_Excerpt provided_:

How does childhood trauma affect trust?

Our earliest human relationships help to create a predictive model for all future human relationships. When the earliest relationships involve betrayal and trauma at the hands of other humans, it makes sense that a strong sense of distrust or even aversion will develop. Alternatively, if the earliest human relationships were positive, basic trust in others will be preserved or even enhanced.

This is classical conditioning, where a person's reaction to other people become a conditioned response. Positive early relationships lead to welcoming and seeking of new relationships. Negative early relationships lead to a generalized avoidance of and discomfort in relationship.

What happens when you add war trauma to childhood trauma?

From the Journal of Anxiety Disorders:

Many military veterans have a history of adverse childhood experiences, which when combined with deployment related traumas, can lead to high levels of psychopathology. (M. McLafferty, et al., 2019)

The combination of childhood trauma and war trauma conspire to make trust an extraordinarily challenging goal. It often leads to profound distrust (the outermost layer in the diagram above).


A note on "shyness" and "introversion"

_Data for review_:

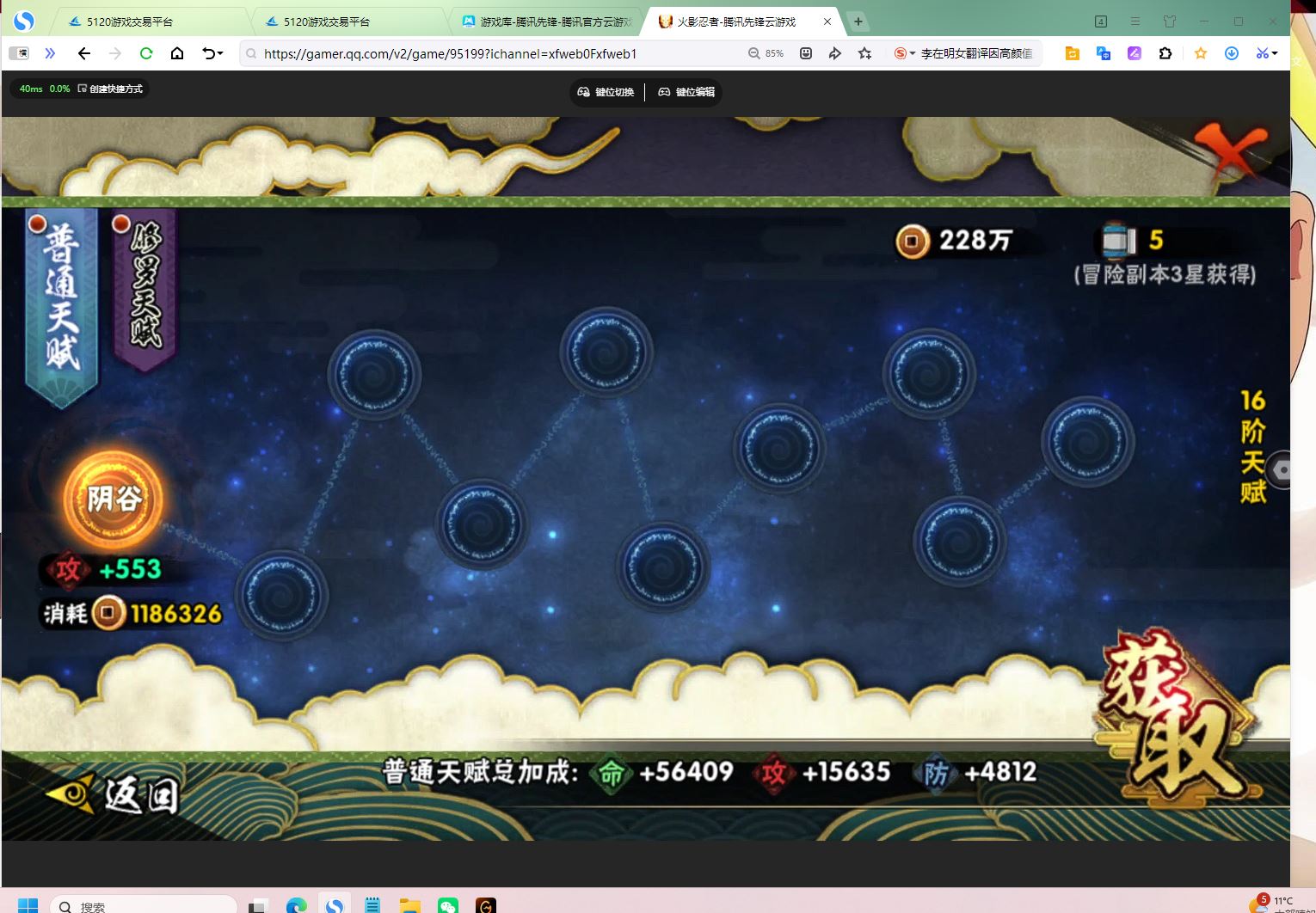Image resolution: width=1316 pixels, height=913 pixels.
Task: Open WeChat from the taskbar
Action: tap(448, 905)
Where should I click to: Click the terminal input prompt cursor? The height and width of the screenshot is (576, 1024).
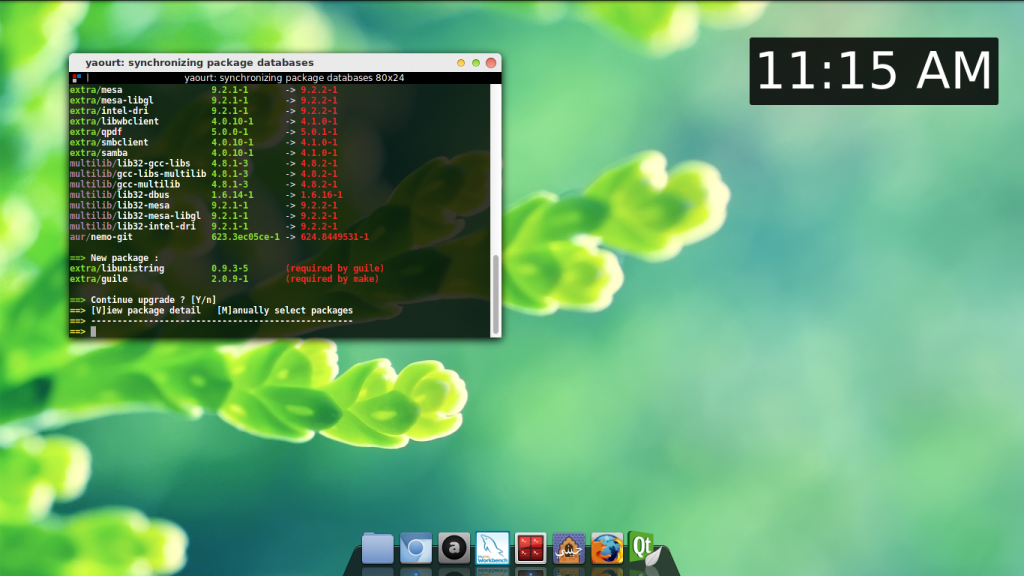pyautogui.click(x=93, y=331)
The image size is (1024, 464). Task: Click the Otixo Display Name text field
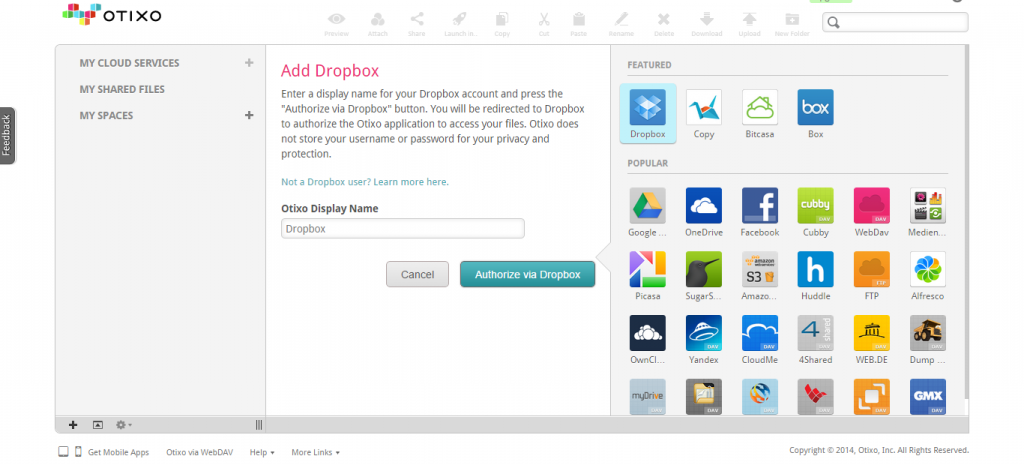pyautogui.click(x=402, y=229)
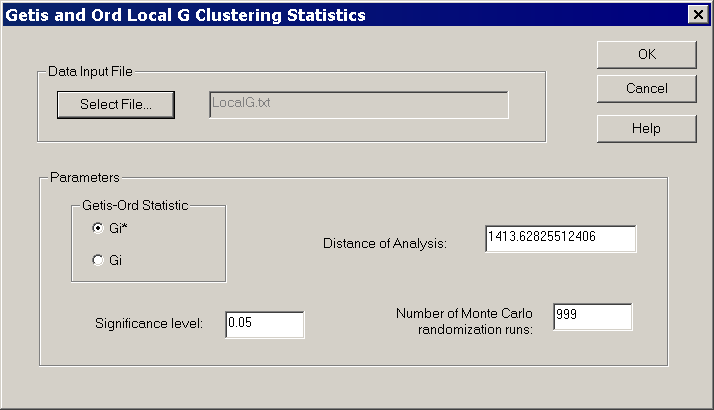This screenshot has height=410, width=714.
Task: Click the Distance of Analysis value box
Action: tap(561, 238)
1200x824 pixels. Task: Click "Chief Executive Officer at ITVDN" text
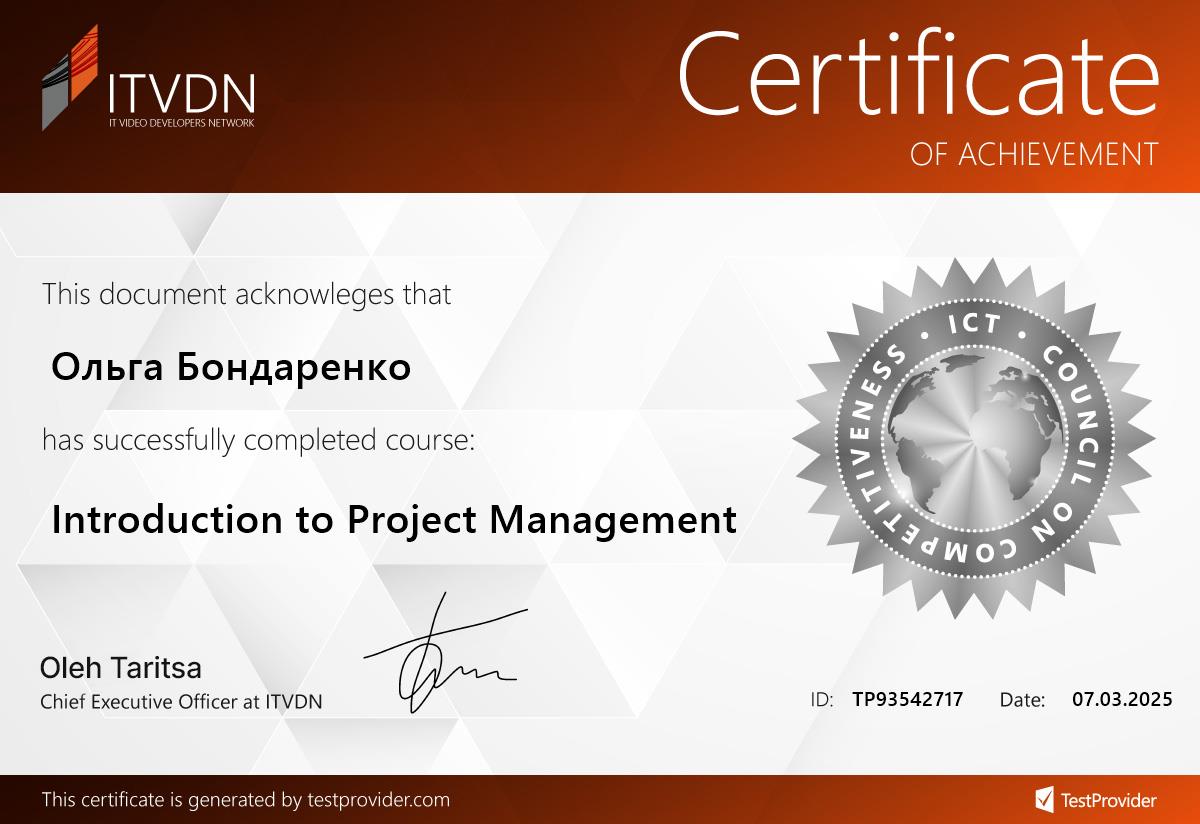tap(181, 702)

_Tasks_:
**a)** Read the text on childhood trauma and trust again. Does each statement below agree with it? Answer yes or no, and quote the exact words that decide it.
(i) Positive early relationships lead to a general avoidance of relationships.
(ii) Many military veterans have a history of adverse childhood experiences.
(iii) Childhood trauma combined with war trauma makes trust an easy goal to reach.
**b)** Extend the text on childhood trauma and trust past its final heading by writing the section that heading begins.

_Outputs by task_:
**a)**
(i) No: "Positive early relationships lead to welcoming and seeking of new relationships."
(ii) Yes: "Many military veterans have a history of adverse childhood experiences"
(iii) No: "The combination of childhood trauma and war trauma conspire to make trust an extraordinarily challenging goal."

**b)**
There are many questionable writings about innate “temperament” and “disposition” as though they were purely genetic. Human experience begins before birth. For example an infant in the womb can hear shouting and feel the effects of stress hormones. One can only discuss "innate" temperament by ignoring the research on prenatal experience.

[…] pups of stressed [rat] mothers […] were more fearful and irritable and produced more stress hormones. […] prenatally stressed monkeys […] result[ed] in a wide range of impairments including neuromotor difficulties, diminished cognitive abilities, and attention problems. […] Researchers hypothesize that a mother's stress hormones can damage the developing brain of the fetus. Very recent research shows that maternal stress hormones released during pregnancy may adversely affect human fetal brain development (Stien, Kendall, 2004, pp. 21-22).

Likewise shyness, often described as an innate trait, can better be described as a prior history of negative interpersonal experience. For example a scapegoat child in a family, targeted by fellow family members with criticism, rejection and sometimes violence, will come to expect that same treatment from society at large. That would make "shyness" a conditioned expectation.

Introversion, or the tendency to prefer solitude and avoid interaction with others, can likewise be traced to negative interpersonal experience. Just imagine that you're first exposure to human relationship is witnessing domestive violence. What would your expect from others? Of course, reality is more complex than this simple example. For example, just one loving figure can become a savior in a child's life.

In my clinical experience, I have found that those who experience betrayal and/or trauma in their first relationships (usually in their family of origin), are often introverted. They likely have a subconscious (or core) belief that their future relationships will be a repeat of prior negative experience. They will not have a conscious thought in their mind "I want to avoid other people." Instead, it will appear to be just an ordinary preference.